Could you turn the lines of the listing below, from its start up to and including the line with "coord(389,190)", into a numbered list, omitting blank lines and leaving the pictures out?

_____

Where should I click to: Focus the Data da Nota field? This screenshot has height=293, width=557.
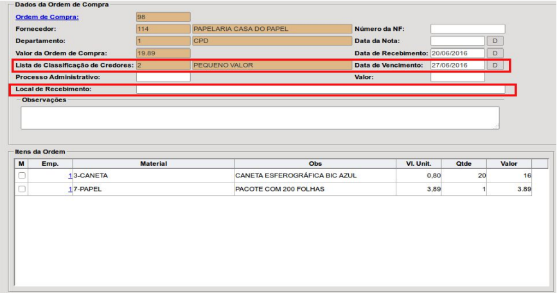click(457, 41)
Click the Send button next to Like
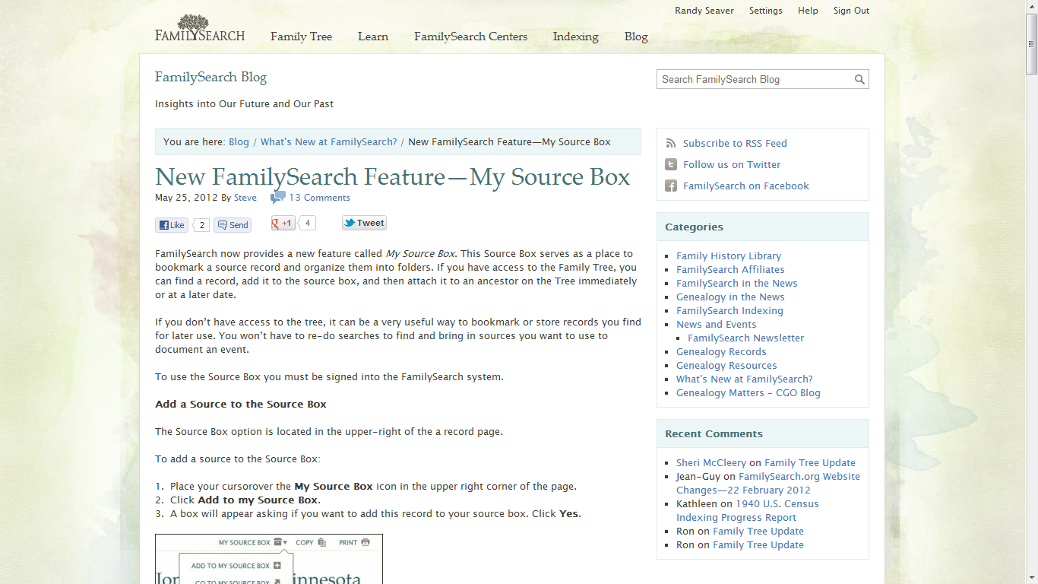 click(232, 225)
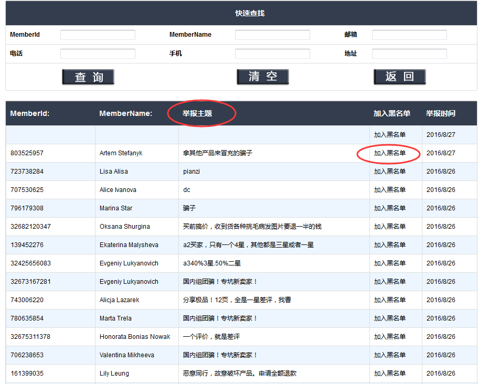Add Alice Ivanova to the blacklist
Image resolution: width=478 pixels, height=384 pixels.
coord(389,190)

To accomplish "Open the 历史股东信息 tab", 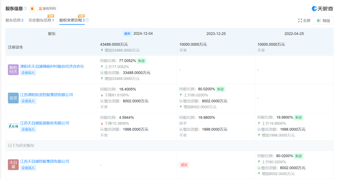I will [x=41, y=20].
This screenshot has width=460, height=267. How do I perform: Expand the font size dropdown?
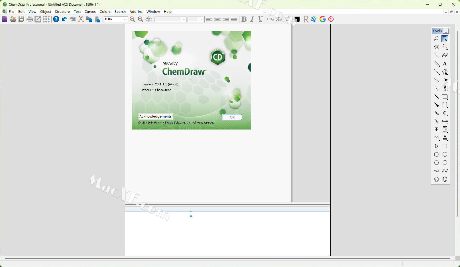200,19
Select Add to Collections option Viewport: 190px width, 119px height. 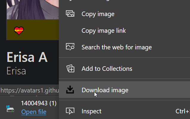pyautogui.click(x=107, y=69)
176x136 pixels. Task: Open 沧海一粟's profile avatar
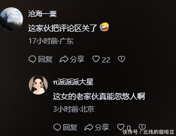11,19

_____

Problem solution
1. Where should I click to: Focus the Data da Nota field? This screenshot has height=293, width=557.
2. click(457, 41)
3. Click the Send button next to Like
4.  click(232, 225)
5. Add Alice Ivanova to the blacklist
6. Image resolution: width=478 pixels, height=384 pixels.
7. coord(389,190)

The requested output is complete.